If you're really all that worried about what your children will think of porn and how it will affect their ideas about sex, you could...oh, I don't know, talk to your child about sex and porn and how you fear it might affect them. You could talk to them about what sex in the real world looks like and how it differs from a lot of the unrealistic and often harmful narratives in porn. You could direct them to sites, like Scarleteen, that talk about sexual education and answer many of the questions far too many teens seek out answers to in porn.
You could also acknowledge that people, from teens to adults, will view porn. They will also likely enjoy viewing porn. Because most people, male & female, do. And, acknowledging that truth, you could advise your kids to be smart and responsible with their porn consumption. You could try having this conversation more than once. You could make it part of the conversation of parenting.
And you yourself could advocate for more ethical porn, where the producers of porn, from the actors to the writers to the filmmakers, are all treated well and act responsibly, where they care about the content they create and the impact it makes on the world around them, and where basic standards of decency like consent and mutual pleasure are emphasized.
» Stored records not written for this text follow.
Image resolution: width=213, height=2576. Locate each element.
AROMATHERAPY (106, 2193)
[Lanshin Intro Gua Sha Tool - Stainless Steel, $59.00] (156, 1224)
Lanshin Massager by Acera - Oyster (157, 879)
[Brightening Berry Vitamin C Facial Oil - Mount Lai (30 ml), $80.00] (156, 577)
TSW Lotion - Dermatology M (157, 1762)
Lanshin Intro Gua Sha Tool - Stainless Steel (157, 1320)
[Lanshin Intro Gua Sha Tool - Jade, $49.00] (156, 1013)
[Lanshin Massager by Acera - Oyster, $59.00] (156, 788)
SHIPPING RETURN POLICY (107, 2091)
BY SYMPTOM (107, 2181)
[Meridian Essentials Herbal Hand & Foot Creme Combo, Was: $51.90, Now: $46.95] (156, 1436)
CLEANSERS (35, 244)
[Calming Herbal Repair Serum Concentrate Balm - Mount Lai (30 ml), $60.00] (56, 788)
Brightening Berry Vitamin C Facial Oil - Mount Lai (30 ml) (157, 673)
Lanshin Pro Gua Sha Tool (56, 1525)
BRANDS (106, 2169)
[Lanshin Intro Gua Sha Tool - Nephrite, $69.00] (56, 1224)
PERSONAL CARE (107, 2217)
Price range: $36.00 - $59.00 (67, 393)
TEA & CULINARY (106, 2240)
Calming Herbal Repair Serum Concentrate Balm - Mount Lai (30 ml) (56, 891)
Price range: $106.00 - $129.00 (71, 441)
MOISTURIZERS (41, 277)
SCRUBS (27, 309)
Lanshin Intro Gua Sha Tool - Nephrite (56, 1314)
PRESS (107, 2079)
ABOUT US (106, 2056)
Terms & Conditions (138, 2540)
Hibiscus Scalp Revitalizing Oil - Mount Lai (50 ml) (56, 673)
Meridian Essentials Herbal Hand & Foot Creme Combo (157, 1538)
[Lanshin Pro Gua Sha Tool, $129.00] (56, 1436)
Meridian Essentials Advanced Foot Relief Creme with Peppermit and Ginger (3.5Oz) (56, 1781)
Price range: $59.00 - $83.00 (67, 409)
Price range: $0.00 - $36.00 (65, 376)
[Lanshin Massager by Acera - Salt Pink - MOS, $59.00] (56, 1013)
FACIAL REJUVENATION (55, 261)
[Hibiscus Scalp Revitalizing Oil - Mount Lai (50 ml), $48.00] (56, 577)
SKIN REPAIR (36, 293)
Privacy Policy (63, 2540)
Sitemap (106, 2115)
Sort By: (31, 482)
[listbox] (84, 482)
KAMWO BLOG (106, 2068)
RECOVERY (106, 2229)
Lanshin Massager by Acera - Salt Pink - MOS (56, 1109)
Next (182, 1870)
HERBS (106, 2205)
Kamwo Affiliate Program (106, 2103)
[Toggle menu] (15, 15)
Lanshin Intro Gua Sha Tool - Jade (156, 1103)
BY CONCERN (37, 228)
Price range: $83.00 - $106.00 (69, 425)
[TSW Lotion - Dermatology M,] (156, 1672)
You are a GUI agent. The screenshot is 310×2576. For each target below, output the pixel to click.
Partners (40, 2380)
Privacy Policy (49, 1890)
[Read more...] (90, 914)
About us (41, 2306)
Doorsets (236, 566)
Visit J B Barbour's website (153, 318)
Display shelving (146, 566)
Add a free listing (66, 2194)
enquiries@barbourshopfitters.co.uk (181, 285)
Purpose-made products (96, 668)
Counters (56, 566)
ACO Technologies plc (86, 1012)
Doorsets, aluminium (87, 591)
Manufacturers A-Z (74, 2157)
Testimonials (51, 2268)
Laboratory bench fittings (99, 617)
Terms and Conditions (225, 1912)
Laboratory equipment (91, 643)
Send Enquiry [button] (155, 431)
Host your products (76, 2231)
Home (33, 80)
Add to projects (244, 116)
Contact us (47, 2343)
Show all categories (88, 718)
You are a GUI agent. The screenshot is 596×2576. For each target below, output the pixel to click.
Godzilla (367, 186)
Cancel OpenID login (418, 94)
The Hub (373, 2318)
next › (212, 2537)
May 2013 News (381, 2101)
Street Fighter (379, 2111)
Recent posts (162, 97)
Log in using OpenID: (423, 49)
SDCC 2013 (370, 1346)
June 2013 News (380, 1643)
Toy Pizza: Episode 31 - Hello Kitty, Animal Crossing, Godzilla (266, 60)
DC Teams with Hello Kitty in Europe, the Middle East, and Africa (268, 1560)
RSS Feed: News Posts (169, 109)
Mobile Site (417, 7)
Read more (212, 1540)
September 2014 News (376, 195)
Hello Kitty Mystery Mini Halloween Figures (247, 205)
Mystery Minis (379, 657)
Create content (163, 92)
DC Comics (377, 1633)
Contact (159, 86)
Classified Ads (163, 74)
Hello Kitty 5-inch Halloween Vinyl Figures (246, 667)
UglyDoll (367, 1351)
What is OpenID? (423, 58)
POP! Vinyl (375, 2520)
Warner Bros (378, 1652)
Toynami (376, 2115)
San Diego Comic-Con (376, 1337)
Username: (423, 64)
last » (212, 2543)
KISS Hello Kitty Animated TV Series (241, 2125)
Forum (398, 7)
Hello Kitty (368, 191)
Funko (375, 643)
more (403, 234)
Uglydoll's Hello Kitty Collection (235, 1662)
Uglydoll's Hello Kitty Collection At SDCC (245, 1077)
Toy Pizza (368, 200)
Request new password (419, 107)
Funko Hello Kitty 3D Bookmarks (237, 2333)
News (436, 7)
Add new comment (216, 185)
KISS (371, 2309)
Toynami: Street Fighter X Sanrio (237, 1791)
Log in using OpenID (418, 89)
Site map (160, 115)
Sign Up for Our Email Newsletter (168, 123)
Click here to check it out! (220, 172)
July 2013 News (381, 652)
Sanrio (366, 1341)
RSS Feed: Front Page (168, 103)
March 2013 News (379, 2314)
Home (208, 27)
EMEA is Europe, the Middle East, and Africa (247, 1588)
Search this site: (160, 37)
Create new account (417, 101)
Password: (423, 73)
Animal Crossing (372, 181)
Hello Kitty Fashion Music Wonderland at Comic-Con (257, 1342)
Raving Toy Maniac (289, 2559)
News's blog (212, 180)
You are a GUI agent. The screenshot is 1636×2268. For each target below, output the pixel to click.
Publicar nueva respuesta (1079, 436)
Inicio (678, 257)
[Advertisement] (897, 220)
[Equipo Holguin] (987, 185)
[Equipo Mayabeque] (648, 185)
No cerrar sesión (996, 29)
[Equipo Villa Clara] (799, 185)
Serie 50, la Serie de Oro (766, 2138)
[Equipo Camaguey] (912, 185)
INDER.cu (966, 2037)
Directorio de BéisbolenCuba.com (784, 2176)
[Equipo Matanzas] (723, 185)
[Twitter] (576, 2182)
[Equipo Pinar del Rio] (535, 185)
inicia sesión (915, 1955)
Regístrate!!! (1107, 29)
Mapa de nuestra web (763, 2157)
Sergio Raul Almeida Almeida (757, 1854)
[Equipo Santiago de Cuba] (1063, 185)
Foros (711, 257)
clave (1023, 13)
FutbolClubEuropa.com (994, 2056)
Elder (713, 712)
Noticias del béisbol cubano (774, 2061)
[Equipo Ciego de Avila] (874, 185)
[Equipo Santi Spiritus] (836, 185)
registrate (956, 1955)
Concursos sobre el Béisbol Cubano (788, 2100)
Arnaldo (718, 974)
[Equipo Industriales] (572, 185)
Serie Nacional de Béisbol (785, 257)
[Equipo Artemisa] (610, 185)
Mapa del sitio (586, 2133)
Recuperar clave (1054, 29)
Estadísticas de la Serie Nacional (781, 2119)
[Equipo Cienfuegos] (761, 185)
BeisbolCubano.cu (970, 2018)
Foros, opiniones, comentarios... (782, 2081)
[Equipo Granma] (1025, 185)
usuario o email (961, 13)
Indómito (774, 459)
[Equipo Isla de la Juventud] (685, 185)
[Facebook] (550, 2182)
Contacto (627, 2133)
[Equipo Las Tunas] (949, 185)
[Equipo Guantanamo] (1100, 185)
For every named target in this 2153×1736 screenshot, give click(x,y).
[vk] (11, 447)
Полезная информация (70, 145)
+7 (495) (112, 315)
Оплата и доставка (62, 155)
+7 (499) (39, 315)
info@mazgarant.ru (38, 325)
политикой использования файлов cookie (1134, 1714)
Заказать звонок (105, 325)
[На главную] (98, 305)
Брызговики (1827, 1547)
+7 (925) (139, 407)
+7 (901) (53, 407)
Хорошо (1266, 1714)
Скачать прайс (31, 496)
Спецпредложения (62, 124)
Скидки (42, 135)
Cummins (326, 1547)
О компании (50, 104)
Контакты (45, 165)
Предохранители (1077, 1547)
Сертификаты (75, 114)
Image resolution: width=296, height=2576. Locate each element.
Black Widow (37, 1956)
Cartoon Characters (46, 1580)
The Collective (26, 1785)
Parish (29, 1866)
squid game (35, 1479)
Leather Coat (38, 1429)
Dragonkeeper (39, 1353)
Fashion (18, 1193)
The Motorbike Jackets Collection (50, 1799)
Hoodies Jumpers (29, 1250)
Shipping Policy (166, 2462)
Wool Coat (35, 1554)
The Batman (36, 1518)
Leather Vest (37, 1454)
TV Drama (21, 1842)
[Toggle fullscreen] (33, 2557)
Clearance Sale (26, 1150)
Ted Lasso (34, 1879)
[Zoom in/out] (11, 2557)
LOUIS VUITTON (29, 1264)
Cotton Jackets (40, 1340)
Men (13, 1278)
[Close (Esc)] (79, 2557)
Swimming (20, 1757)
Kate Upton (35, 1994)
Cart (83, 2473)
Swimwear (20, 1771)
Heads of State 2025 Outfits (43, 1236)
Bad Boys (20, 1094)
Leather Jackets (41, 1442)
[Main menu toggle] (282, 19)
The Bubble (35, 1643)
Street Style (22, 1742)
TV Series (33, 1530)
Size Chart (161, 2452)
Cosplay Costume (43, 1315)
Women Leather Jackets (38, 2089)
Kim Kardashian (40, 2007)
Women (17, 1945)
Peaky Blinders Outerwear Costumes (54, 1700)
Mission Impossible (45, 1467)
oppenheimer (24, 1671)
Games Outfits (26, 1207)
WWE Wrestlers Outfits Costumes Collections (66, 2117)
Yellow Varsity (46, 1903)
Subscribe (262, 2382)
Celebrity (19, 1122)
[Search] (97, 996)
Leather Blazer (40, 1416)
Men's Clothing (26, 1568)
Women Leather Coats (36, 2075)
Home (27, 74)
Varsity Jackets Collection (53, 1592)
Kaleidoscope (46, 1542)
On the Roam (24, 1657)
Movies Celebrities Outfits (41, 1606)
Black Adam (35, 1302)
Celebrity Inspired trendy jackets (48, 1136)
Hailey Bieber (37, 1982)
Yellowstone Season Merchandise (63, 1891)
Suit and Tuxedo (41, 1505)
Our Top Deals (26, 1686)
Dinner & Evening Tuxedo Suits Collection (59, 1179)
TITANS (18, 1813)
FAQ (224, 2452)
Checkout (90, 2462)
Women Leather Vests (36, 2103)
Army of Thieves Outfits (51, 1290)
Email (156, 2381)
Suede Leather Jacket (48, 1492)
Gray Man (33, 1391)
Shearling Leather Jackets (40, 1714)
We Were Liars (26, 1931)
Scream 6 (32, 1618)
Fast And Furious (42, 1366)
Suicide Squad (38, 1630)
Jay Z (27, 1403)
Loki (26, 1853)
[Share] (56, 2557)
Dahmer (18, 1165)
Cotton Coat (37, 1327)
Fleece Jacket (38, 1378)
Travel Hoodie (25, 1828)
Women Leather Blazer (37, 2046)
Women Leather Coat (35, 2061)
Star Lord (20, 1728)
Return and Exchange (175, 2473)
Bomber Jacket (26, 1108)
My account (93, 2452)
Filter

There is a lot, as a concerned person, you could do to help fix the "public-health crisis" of porn in real and tangible ways beyond just freaking out and longing for days that are never coming back and likely never existed. Because I remember what it was like getting porn before the internet; it wasn't that hard and was often more nonconsensually toxic without a lot of the more ethical options we have today. And, as Tina Horn also said, like a lot of the things we love, from skydiving to ice cream, “Porn and sexting are treats (…) So treat yourself in moderation, if you’re so inclined. And don’t let anyone shame you — you deserve it.”